• **Data for locating visible targets**
########################################
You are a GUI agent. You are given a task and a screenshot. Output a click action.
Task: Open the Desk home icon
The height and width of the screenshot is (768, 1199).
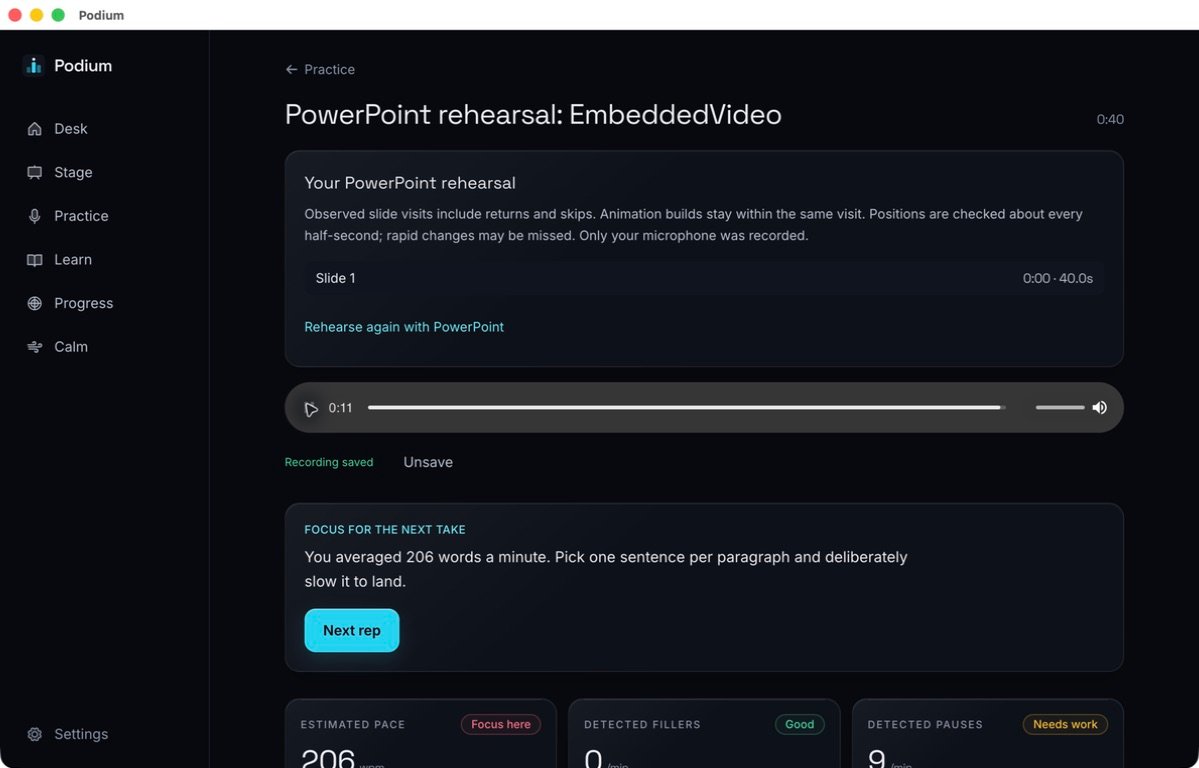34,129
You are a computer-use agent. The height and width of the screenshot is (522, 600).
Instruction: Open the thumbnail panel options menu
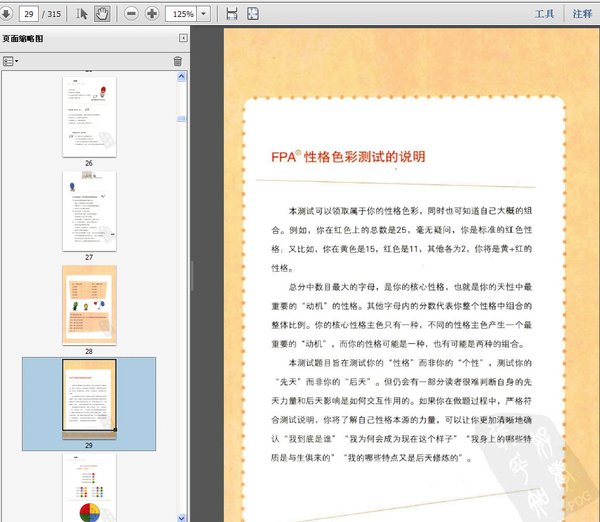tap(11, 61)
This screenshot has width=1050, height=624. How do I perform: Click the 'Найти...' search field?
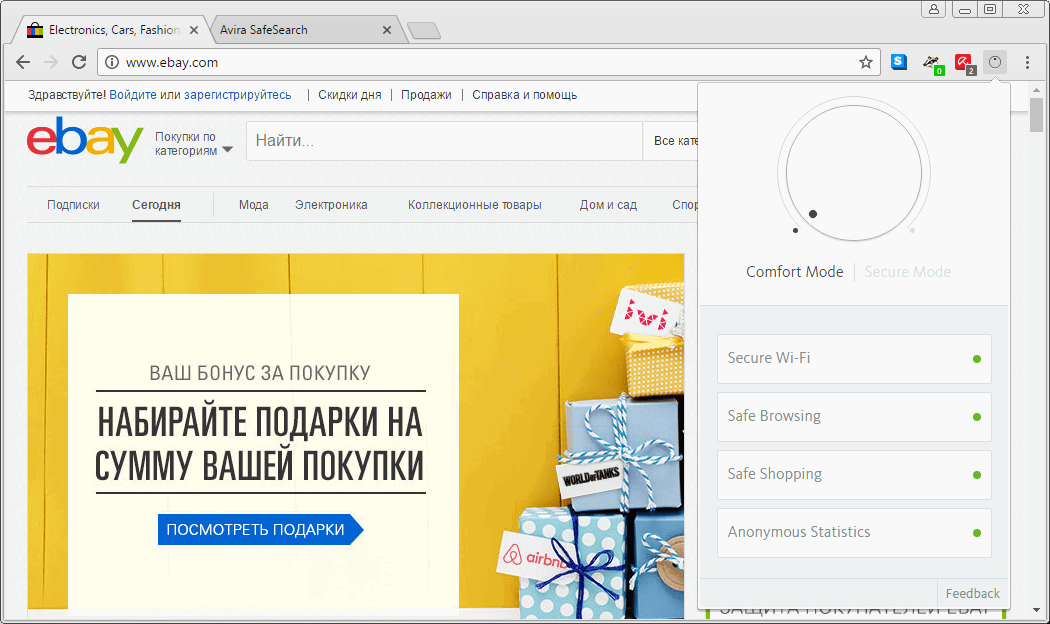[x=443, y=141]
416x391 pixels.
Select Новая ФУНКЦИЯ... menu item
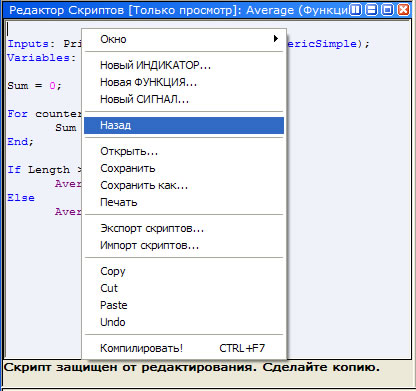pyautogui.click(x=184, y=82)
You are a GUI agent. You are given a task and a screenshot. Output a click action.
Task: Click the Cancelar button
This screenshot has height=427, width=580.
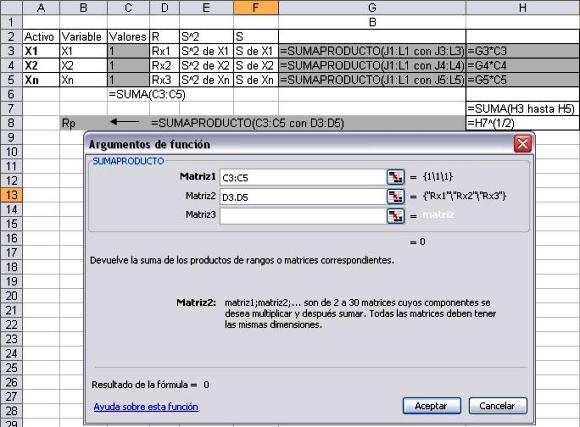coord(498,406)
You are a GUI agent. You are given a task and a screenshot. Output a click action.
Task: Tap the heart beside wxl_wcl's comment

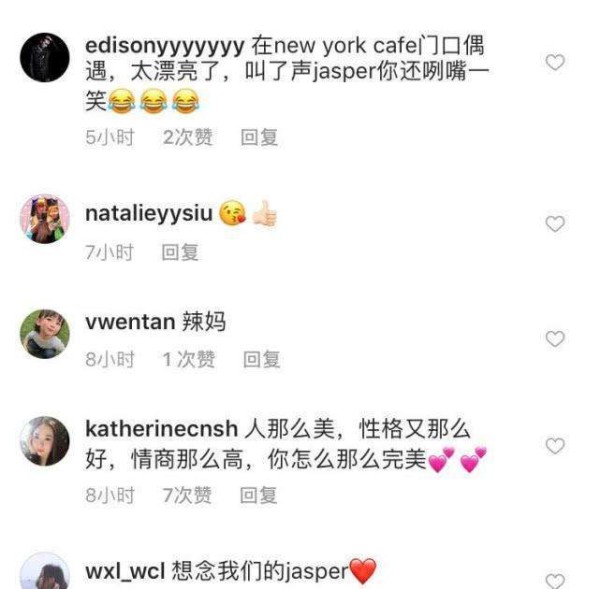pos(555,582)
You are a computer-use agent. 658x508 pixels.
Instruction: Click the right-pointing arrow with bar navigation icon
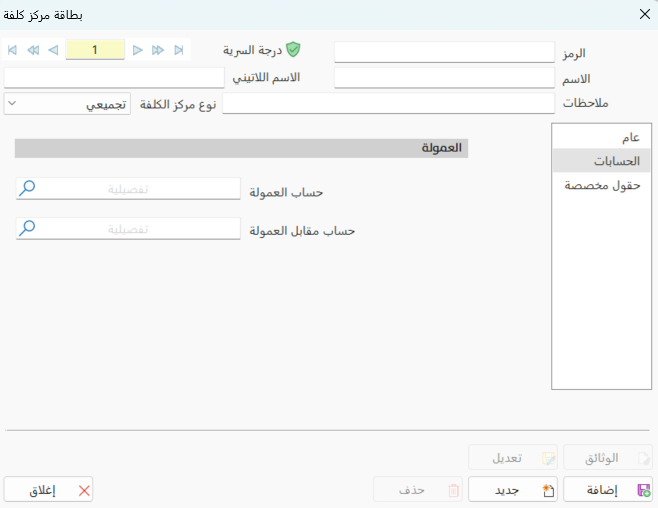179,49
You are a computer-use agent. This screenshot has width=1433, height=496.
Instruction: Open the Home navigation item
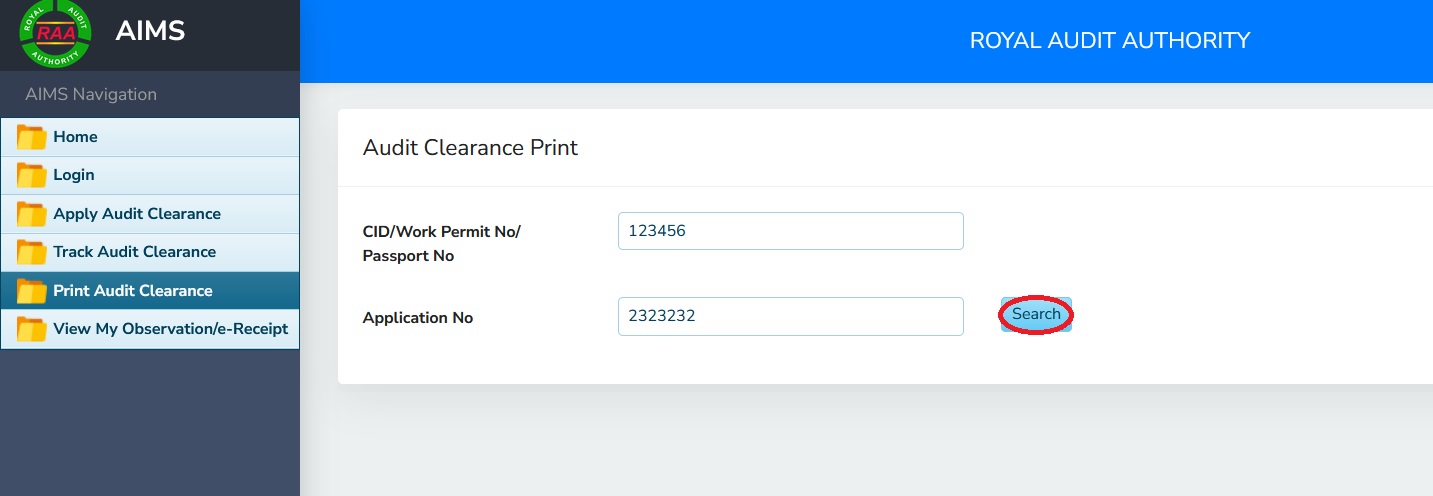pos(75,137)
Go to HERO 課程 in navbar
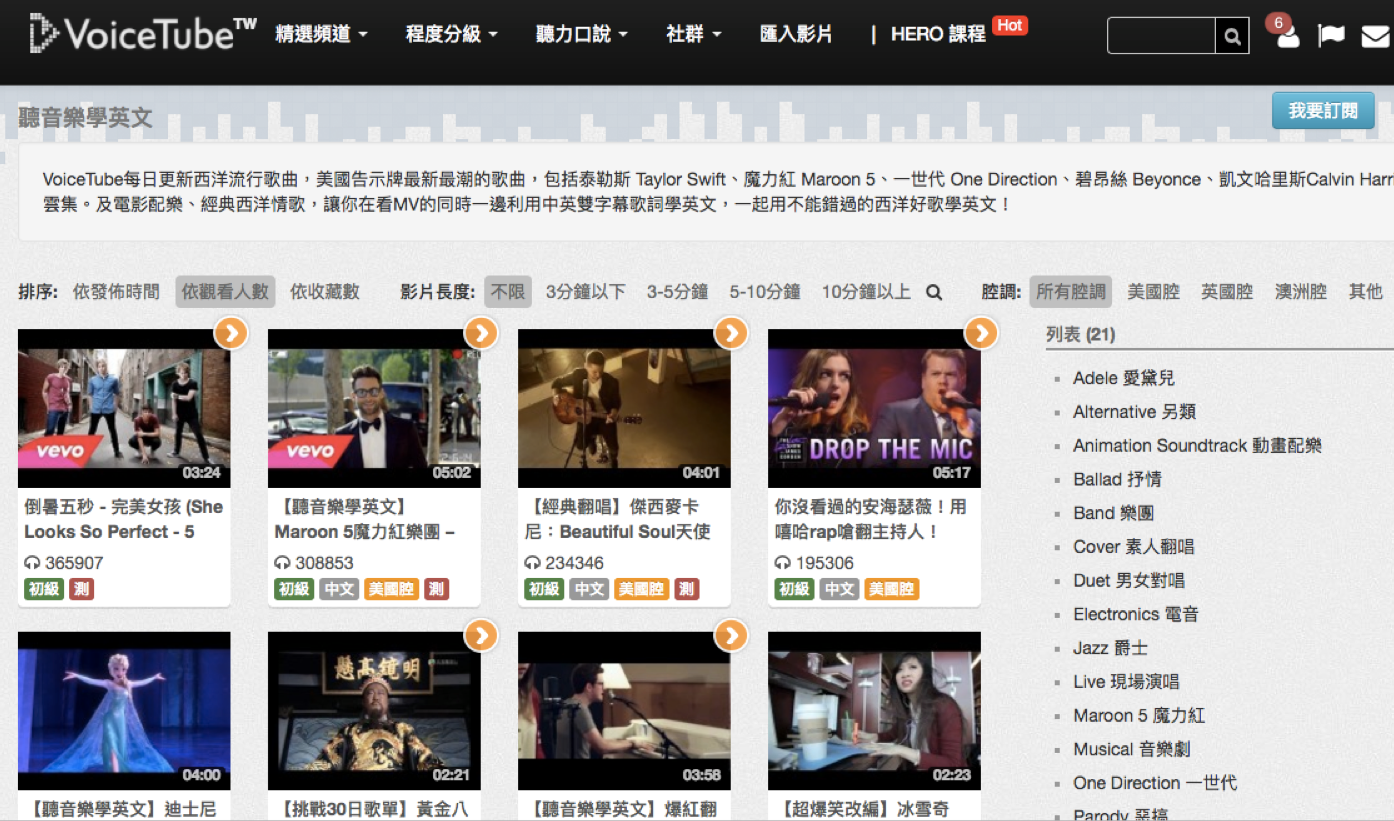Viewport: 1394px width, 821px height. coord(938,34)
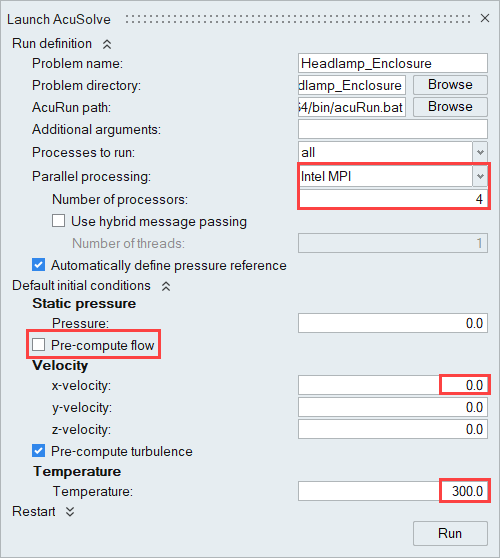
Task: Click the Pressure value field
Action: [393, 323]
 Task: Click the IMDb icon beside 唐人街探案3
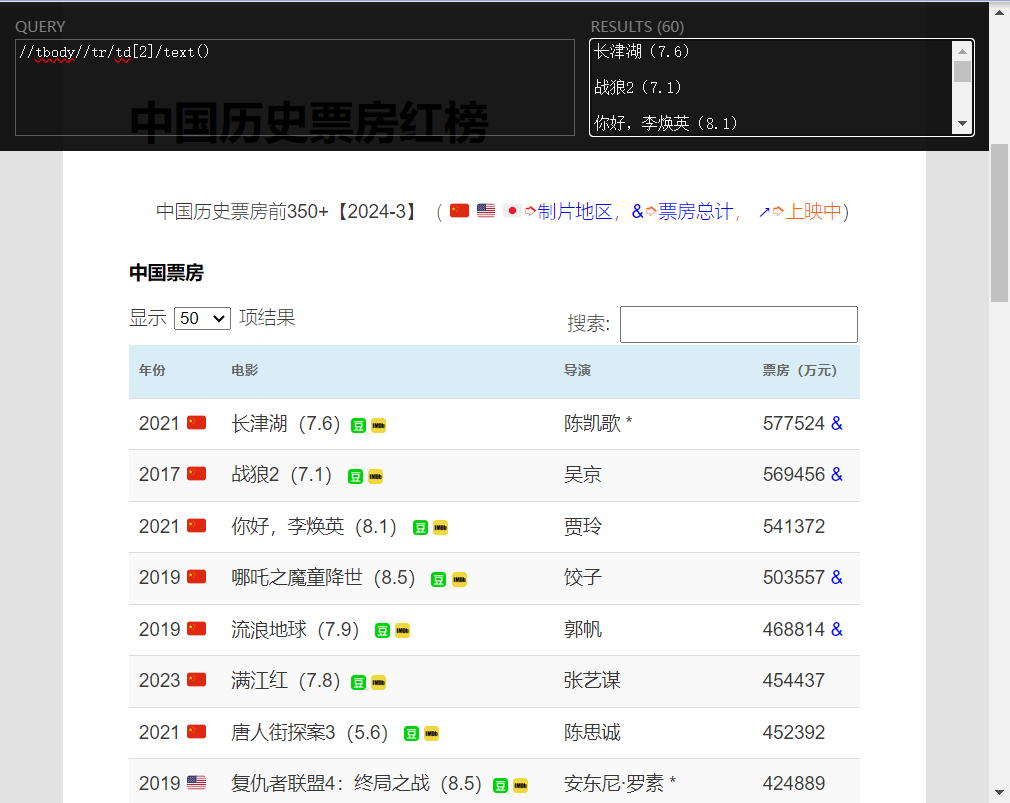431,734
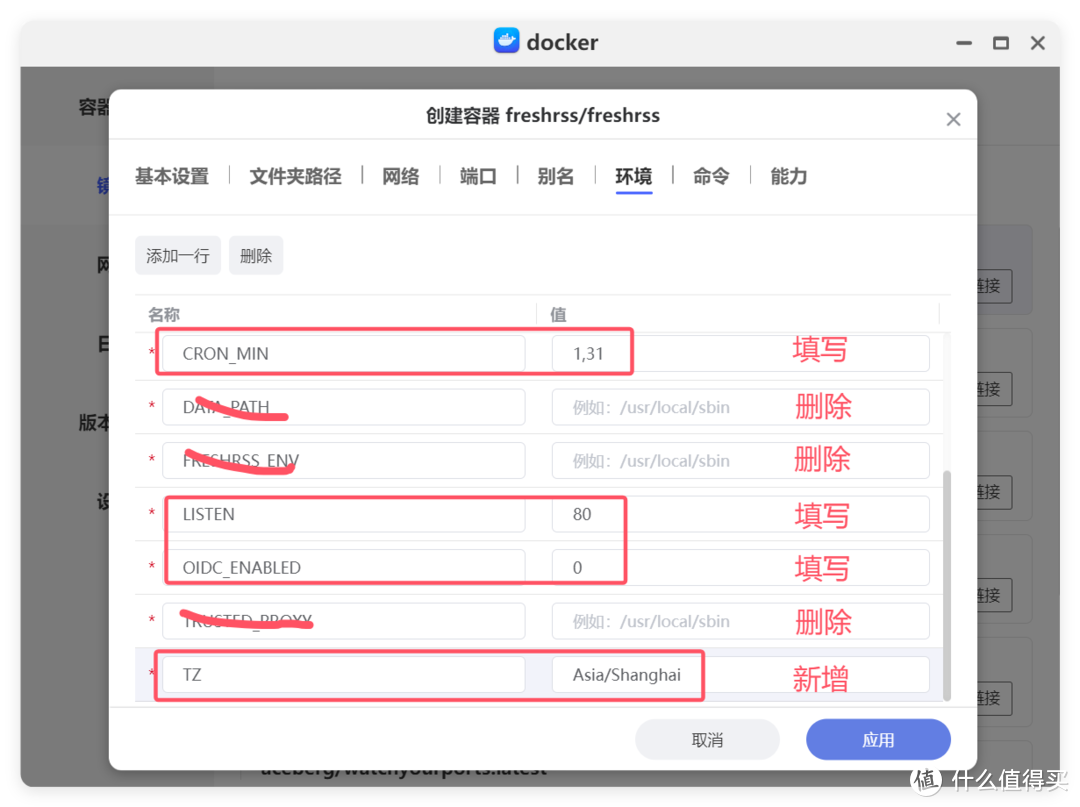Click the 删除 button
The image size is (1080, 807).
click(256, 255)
########################################
Could you write out the data above again, renaming every "GUI agent" to "interface agent" and changing nothing else? Leave the pictures out.

You are a interface agent. You are given a task and a screenshot. Output a click action.
Task: Open the Desk home icon
The height and width of the screenshot is (768, 1199).
34,129
You are a computer-use agent. The height and width of the screenshot is (522, 600).
Instruction: Open the thumbnail panel options menu
tap(11, 61)
This screenshot has width=1050, height=624. How do I perform: Click the 'Найти...' search field?
[x=443, y=141]
416x391 pixels.
Select Новая ФУНКЦИЯ... menu item
pyautogui.click(x=184, y=82)
You are a interface agent. You are given a task and a screenshot. Output a click action.
Task: Click the Cancelar button
This screenshot has height=427, width=580.
coord(498,406)
You are a interface agent. You are given a task and a screenshot. Output a click action.
Task: Tap the heart beside wxl_wcl's comment

pos(555,582)
You are a computer-use agent. 658x508 pixels.
Instruction: Click the right-pointing arrow with bar navigation icon
179,49
You are a computer-use agent. This screenshot has width=1433, height=496.
Instruction: Open the Home navigation item
pos(75,137)
Go to HERO 課程 in navbar
Viewport: 1394px width, 821px height. coord(938,34)
Task: Click the Pressure value field
Action: [393, 323]
 Task: Click the IMDb icon beside 唐人街探案3
431,734
Click the 删除 button
The image size is (1080, 807).
click(256, 255)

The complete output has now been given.